*** Records for the task Section Begins ***

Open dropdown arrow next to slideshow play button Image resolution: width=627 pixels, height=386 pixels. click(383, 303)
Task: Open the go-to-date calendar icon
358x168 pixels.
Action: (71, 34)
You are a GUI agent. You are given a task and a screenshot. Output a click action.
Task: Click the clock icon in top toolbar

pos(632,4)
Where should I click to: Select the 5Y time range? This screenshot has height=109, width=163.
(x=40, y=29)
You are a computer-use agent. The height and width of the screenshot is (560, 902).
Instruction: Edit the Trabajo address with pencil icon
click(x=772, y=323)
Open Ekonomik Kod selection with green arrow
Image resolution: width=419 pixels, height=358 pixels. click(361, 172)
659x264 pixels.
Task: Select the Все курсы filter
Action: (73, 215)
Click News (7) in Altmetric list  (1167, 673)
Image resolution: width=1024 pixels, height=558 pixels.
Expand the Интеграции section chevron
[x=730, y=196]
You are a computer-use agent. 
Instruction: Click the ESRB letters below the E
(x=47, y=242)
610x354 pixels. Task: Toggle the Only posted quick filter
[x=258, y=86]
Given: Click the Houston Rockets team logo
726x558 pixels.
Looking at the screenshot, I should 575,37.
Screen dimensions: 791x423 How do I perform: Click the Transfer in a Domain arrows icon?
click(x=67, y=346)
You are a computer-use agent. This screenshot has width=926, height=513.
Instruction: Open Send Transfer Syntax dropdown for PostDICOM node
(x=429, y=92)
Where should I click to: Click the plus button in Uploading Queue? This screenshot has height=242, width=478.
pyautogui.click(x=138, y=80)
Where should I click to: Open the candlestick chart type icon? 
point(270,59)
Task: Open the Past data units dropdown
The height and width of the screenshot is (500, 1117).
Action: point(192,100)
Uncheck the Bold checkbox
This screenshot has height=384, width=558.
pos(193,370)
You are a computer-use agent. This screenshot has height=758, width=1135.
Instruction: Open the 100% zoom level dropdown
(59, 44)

*** Records for the task Section Ends ***

■ Instructions for the task ■
The full set of entries must be restated exactly, with none omitted.

■ Written solution ■
Open dropdown arrow next to slideshow play button Image resolution: width=627 pixels, height=386 pixels. click(383, 303)
Task: Open the go-to-date calendar icon
358x168 pixels.
Action: (71, 34)
You are a GUI agent. You are given a task and a screenshot. Output a click action.
Task: Click the clock icon in top toolbar

pos(632,4)
Where should I click to: Select the 5Y time range? This screenshot has height=109, width=163.
(x=40, y=29)
You are a computer-use agent. The height and width of the screenshot is (560, 902).
Instruction: Edit the Trabajo address with pencil icon
click(x=772, y=323)
Open Ekonomik Kod selection with green arrow
Image resolution: width=419 pixels, height=358 pixels. click(361, 172)
659x264 pixels.
Task: Select the Все курсы filter
Action: (73, 215)
Click News (7) in Altmetric list  (1167, 673)
Image resolution: width=1024 pixels, height=558 pixels.
Expand the Интеграции section chevron
[x=730, y=196]
You are a computer-use agent. 
Instruction: Click the ESRB letters below the E
(x=47, y=242)
610x354 pixels. Task: Toggle the Only posted quick filter
[x=258, y=86]
Given: Click the Houston Rockets team logo
726x558 pixels.
Looking at the screenshot, I should 575,37.
Screen dimensions: 791x423 How do I perform: Click the Transfer in a Domain arrows icon?
click(x=67, y=346)
You are a computer-use agent. This screenshot has width=926, height=513.
Instruction: Open Send Transfer Syntax dropdown for PostDICOM node
(x=429, y=92)
Where should I click to: Click the plus button in Uploading Queue? This screenshot has height=242, width=478.
pyautogui.click(x=138, y=80)
Where should I click to: Open the candlestick chart type icon? 
point(270,59)
Task: Open the Past data units dropdown
The height and width of the screenshot is (500, 1117).
Action: point(192,100)
Uncheck the Bold checkbox
This screenshot has height=384, width=558.
pos(193,370)
You are a computer-use agent. This screenshot has height=758, width=1135.
Instruction: Open the 100% zoom level dropdown
(59, 44)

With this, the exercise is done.